Chiude al pubblico dopo vent’anni dalla sua apertura il Museo Archeologico Nazionale “La Civitella” di Chieti. Il problema? Il Covid non c’entra questa volta: il museo abruzzese chiude infatti per carenza di personale. L’istituto era stato aperto il 18 novembre del 2000, in un edificio appositamente progettato dall’architetto Ettore De Lellis, con l’obiettivo di consentire la tutela, la valorizzazione e la fruizione dei templi e dell’anfiteatro dell’acropoli di Chieti, oltre che dei reperti recuperati durante gli scavi di questi ultimi e degli oggetti provenienti dalla collezione dell’erudito Vincenzo Zecca, dall’Antiquarium Teatino e dalle indagini archeologiche di Chieti e dell’area marrucina. Un percorso che dunque copre un arco di tempo che va dal Paleolitico al 1800, in un museo moderno e coinvolgente.

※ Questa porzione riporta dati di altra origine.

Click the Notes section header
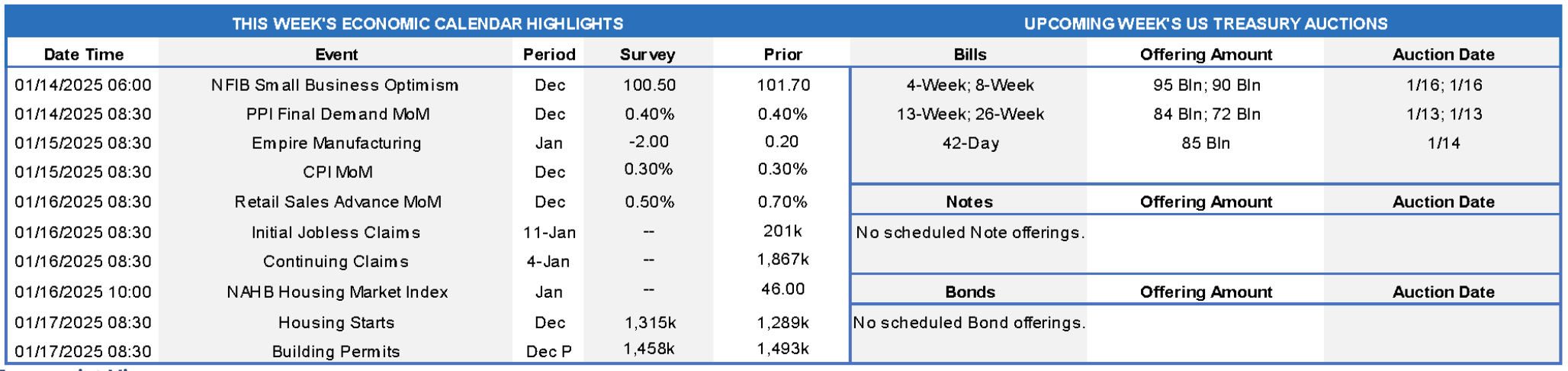Image resolution: width=1568 pixels, height=371 pixels. coord(969,202)
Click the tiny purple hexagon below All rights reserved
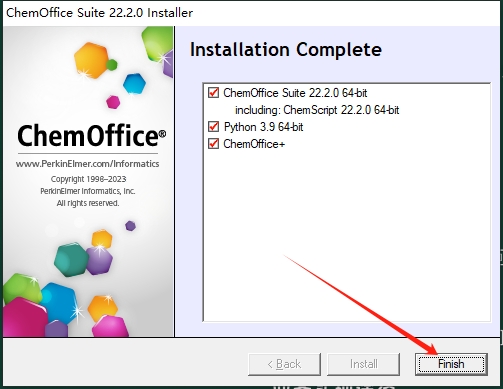Screen dimensions: 503x389 (130, 226)
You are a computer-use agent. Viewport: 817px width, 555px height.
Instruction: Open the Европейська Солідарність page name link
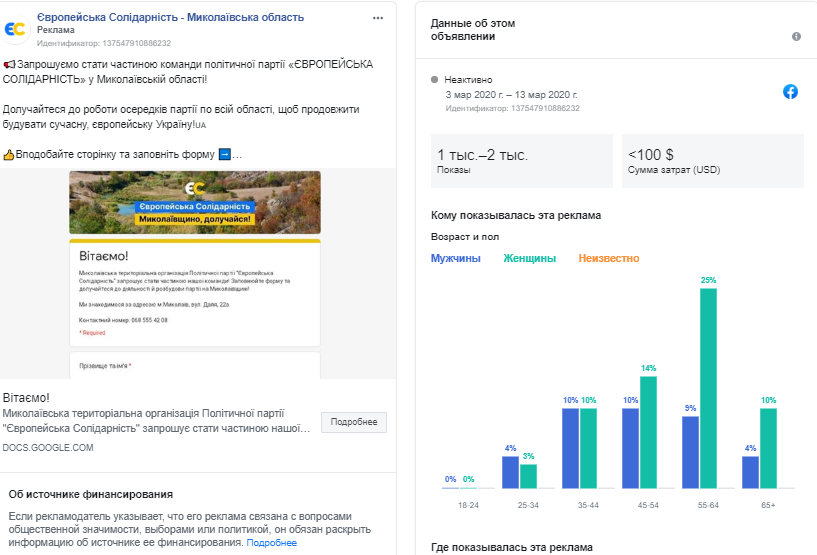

A dare l’annuncio lo scorso 3 febbraio (EDIT: la versione ufficiale, arrivata il giorno seguente, parla invece di chiusura per manutenzione di locali soggetti a infiltrazioni d’acqua e per smaltimento ferie del personale: in questo articolo ulteriori informazioni) e a spiegare il perché della chiusura è stata Adele Campanelli, già funzionaria e dirigente del MiBACT nonché per dieci anni direttrice del museo teatino, che ha proprio parlato di chiusura “per carenza di personale”. “A differenza delle altre istituzioni bloccate temporaneamente dal Covid”, ha scritto Campanelli, “il museo dedicato alla storia della città di Chieti non riapre nemmeno con orari ridotti. Non posso non dispiacermi moltissimo che tante risorse, tante speranze e l’impegno di molti professionisti e collaboratori naufraghino così in un momento di crisi che attraversa tutti i settori della nostra vita. Certo non è la chiusura di un museo che potrà scuotere gli animi resi pesanti da ben altre perdite. Tuttavia vale la pena di riflettere anche su questa perdita che sarà spero non definitiva ma certamente dolorosa”.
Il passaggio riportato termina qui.